[BEGIN Source text]

The sampleText variable holds the test string. A try-with-resources block is used to automatically close the InputStream. The new File statement throws a FileNotFoundException, while the new TokenizerModel(modelInputStream) statement throws an IOException, both of which need to be handled.

The code examples in this book that deal with exception handling include a comment suggesting that exceptions should be handled. The user is encouraged to add the appropriate code to deal with exceptions. This will often include print statements or possibly logging operations.

An instance of the TokenizerModel class is created using the en-token.bin model. This model has been trained to recognize English text. An instance of the TokenizerME class represents the tokenizer where the tokenize method is executed against it using the sample text. This method returns an array of strings that are then displayed. Note that the comma and period are treated as separate tokens.

See also

Training a neural network tokenizer for specialized text

Sometimes, we need to work with specialized text, such as an uncommon language or text that is unique to a problem domain. In such cases, the standard tokenizers are not always sufficient. This necessitates the creation of a unique model that will work better with the specialized text. In this recipe, we will demonstrate how to train a model using OpenNLP.

[END Source text]

> [Task requirements]
1. Copy out the section of the OpenNLP tokenizer passage from "Training a neural" up to and including "model using OpenNLP.".
2. Answer these questions from the OpenNLP tokenizer passage:
(a) Which exception does the new File statement throw?
(b) Which model is used to create the TokenizerModel instance?
(c) What toolkit does the recipe use to train a model?
3. Continue the OpenNLP tokenizer passage from its final sentence.

[BEGIN Stored data]

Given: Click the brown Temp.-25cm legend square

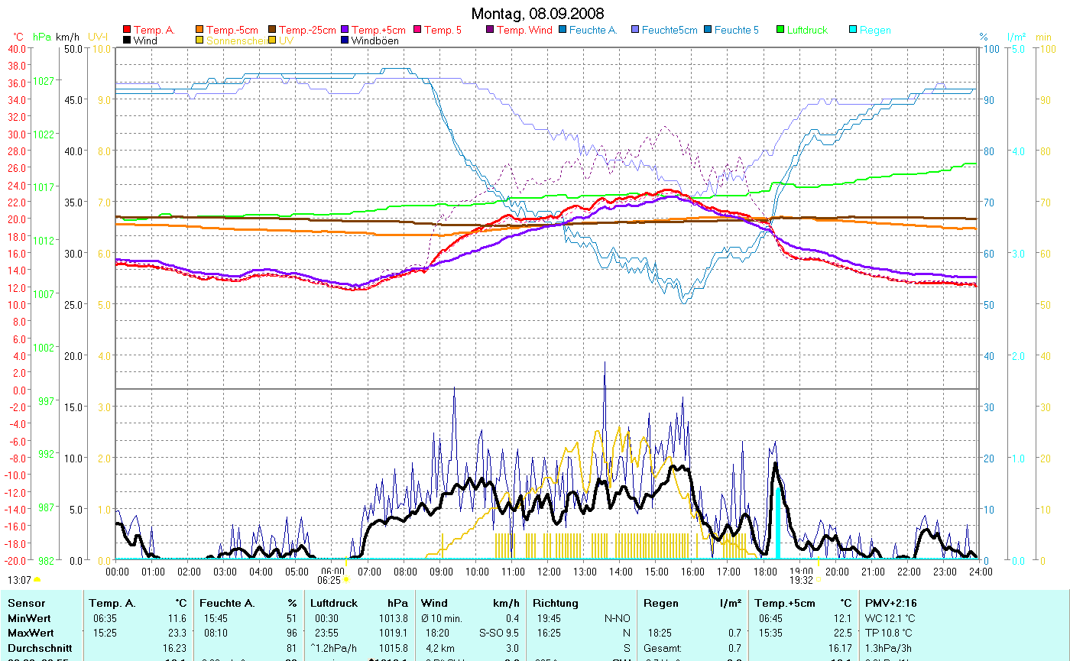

[END Stored data]

> [Answers for the exercise]
1.
Training a neural network tokenizer for specialized text

Sometimes, we need to work with specialized text, such as an uncommon language or text that is unique to a problem domain. In such cases, the standard tokenizers are not always sufficient. This necessitates the creation of a unique model that will work better with the specialized text. In this recipe, we will demonstrate how to train a model using OpenNLP.

2.
(a) FileNotFoundException
(b) en-token.bin
(c) OpenNLP

3.
Getting ready

To prepare, we need to do the following:

  1. Create a new Maven project
  2. Add the following dependency to the POM file:
<dependency>
<groupId>org.apache.opennlp</groupId>
<artifactId>opennlp-tools</artifactId>
<version>1.9.0</version>
</dependency>

How to do it...

Let's go through the following steps:

  1. Create a file called training-data.train. Add the following to the file:
The first sentence is terminated by a period<SPLIT>. We will want to be able to identify tokens that are separated by something other than whitespace<SPLIT>. This can include commas<SPLIT>, numbers such as 100.204<SPLIT>, and other punctuation characters including colons:<SPLIT>.
  1. Next, add the following imports to the program:
import java.io.BufferedOutputStream;
import java.io.File;
import java.io.FileInputStream;
import java.io.FileNotFoundException;
import java.io.FileOutputStream;
import java.io.IOException;
import java.io.InputStream;
import opennlp.tools.tokenize.TokenSample;
import opennlp.tools.tokenize.TokenSampleStream;
import opennlp.tools.tokenize.Tokenizer;
import opennlp.tools.tokenize.TokenizerFactory;
import opennlp.tools.tokenize.TokenizerME;
import opennlp.tools.tokenize.TokenizerModel;
import opennlp.tools.util.InputStreamFactory;
import opennlp.tools.util.ObjectStream;
import opennlp.tools.util.PlainTextByLineStream;
import opennlp.tools.util.TrainingParameters;
  1. Next, add the following try block to the project's main method that contains the code needed to obtain the training data:
InputStreamFactory inputStreamFactory = new InputStreamFactory() {
public InputStream createInputStream()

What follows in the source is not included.